90-85.21. Pharmacy permit.

(a) In accordance with Board regulations, each pharmacy in North Carolina shall annually register with the Board on a form provided by the Board. The application shall identify the pharmacist-manager of the pharmacy and all pharmacy personnel employed in the pharmacy. All pharmacist-managers shall notify the Board of any change in pharmacy personnel within 30 days of the change. In addition to identifying the pharmacist-manager, a pharmacy may identify a pharmacy permittee's designated agent that the Board shall notify of any investigation of the pharmacy or a pharmacist employed by the pharmacy. The notice shall include the specific reason for the investigation and be given prior to the initiation of any disciplinary proceedings.

(a1) A mobile pharmacy shall register annually with the Board in the manner prescribed in subsection (a) of this section, and the registration shall be renewed annually. A mobile pharmacy shall be considered a single pharmacy and shall not be required to pay a separate registration fee for each location but shall pay the annual registration fee prescribed in G.S. 90-85.24. A mobile pharmacy shall provide the Board with the address of every location from which prescription drugs will be dispensed by the mobile pharmacy.

(b) Each physician who dispenses prescription drugs, for a fee or other charge, shall annually register with the Board on the form provided by the Board, and with the licensing board having jurisdiction over the physician. Such dispensing shall comply in all respects with the relevant laws and regulations that apply to pharmacists governing the distribution of drugs, including packaging, labeling, and record keeping. Authority and responsibility for disciplining physicians who fail to comply with the provisions of this subsection are vested in the licensing board having jurisdiction over the physician. The form provided by the Board under this subsection shall be as follows:

 

Application For Registration

With The Pharmacy Board

As A Dispensing Physician

 

1. 2.

Name and Address of Dispensing Affix Dispensing Label Here

Physician

 

 

 

3. Physician's North Carolina License Number ______________________________

4. Are you currently practicing in a professional association registered with the North Carolina Medical Board?

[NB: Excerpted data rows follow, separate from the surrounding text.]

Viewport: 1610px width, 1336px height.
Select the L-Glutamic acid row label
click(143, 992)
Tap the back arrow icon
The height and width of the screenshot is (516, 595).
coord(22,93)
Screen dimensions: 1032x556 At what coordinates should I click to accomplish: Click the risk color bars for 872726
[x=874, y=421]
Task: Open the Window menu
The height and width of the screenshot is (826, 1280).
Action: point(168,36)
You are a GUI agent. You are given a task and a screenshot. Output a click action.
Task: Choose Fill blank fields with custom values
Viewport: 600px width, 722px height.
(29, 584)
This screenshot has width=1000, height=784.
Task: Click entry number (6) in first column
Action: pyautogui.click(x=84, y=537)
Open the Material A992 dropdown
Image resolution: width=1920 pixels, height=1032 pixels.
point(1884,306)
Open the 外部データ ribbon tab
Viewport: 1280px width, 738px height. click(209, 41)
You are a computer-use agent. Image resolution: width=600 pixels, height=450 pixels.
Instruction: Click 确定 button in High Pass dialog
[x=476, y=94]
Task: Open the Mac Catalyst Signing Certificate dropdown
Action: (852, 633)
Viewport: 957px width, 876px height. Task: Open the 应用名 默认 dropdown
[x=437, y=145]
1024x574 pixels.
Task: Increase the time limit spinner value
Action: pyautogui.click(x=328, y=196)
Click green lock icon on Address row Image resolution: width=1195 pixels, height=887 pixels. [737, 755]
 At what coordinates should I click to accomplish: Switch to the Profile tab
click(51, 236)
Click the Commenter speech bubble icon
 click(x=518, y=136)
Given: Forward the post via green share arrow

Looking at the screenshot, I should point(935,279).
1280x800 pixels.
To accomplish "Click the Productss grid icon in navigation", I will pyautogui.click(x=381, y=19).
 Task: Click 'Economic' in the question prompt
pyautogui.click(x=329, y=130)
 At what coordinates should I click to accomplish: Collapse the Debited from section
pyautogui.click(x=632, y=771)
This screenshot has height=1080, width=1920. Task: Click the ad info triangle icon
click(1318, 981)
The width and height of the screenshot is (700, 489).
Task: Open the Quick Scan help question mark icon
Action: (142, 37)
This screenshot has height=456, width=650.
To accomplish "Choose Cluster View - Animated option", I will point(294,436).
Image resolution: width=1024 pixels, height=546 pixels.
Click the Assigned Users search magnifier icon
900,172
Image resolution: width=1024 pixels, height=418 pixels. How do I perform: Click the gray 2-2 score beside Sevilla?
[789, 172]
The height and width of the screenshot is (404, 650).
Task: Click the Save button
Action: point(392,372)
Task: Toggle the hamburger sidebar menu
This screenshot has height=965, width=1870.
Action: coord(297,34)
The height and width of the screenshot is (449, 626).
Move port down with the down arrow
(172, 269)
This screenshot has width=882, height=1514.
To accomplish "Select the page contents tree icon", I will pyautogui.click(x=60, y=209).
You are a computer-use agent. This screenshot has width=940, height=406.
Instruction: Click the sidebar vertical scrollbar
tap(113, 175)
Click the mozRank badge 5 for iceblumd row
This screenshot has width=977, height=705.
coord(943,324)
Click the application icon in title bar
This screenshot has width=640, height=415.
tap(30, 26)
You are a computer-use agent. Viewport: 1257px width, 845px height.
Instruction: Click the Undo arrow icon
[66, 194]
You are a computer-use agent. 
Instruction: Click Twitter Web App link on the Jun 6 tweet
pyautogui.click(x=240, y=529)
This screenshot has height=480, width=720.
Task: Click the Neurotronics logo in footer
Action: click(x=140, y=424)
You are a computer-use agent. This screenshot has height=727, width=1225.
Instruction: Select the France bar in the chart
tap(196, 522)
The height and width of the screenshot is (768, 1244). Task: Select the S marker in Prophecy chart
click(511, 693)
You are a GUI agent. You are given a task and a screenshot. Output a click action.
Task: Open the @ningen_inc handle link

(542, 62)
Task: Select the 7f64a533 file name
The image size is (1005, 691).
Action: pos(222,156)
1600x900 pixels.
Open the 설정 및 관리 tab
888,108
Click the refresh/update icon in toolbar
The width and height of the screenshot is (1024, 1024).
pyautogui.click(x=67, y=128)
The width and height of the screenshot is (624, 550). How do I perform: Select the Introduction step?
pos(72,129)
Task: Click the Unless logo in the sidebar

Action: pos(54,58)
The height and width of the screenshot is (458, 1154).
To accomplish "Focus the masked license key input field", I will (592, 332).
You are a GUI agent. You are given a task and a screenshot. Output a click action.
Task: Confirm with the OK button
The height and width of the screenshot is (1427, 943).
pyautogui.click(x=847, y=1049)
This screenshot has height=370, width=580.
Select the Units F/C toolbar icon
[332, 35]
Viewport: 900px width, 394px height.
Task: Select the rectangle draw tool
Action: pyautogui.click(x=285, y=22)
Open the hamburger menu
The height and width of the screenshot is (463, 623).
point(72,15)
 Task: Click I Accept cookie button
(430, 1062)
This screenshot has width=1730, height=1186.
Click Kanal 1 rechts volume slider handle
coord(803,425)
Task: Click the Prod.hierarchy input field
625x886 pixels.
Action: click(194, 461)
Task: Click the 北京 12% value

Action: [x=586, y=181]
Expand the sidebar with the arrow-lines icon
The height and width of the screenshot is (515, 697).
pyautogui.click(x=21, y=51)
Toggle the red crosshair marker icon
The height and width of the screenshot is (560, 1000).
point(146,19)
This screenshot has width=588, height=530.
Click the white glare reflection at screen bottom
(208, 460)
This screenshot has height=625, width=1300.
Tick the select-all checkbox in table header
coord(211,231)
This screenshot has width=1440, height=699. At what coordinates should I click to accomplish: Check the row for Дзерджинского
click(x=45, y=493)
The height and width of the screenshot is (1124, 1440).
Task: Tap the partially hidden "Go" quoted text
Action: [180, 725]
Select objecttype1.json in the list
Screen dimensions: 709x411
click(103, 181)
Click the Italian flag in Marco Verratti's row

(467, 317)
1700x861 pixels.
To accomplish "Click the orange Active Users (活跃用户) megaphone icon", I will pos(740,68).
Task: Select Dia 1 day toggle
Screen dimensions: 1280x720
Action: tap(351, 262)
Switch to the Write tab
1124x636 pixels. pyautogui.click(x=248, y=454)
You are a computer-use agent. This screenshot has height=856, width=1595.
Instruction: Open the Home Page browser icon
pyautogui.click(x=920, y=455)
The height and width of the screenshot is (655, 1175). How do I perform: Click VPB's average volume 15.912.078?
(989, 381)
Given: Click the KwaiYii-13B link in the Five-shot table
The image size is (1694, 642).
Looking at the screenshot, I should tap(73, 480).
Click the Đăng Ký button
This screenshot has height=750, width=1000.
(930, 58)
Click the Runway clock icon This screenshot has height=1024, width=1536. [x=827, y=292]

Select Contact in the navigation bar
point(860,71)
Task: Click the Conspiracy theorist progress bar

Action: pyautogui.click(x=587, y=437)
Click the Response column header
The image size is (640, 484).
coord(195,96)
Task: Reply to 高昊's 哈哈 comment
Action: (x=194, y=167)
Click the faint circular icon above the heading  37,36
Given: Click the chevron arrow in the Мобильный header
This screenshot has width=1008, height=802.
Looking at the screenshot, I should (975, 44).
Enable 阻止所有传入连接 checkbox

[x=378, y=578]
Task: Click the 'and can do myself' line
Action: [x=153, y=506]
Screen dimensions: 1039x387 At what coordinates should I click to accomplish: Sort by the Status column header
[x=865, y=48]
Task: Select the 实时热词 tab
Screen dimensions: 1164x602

______ Yes ______ No. If yes, enter the name and registration number of the professional corporation:

______________________________________________________________________

______________________________________________________________________

5. I certify that the information is correct and complete.

________________________ _________________

Signature Date

(1927, c. 28, s. 1; 1953, c. 183, s. 2; 1981 (Reg. Sess., 1982), c. 1188, s. 1; 1987, c. 687; 1995, c. 94, s. 25; 1999-246, s. 2; 2001-375, s. 3; 2005-427, s. 1.)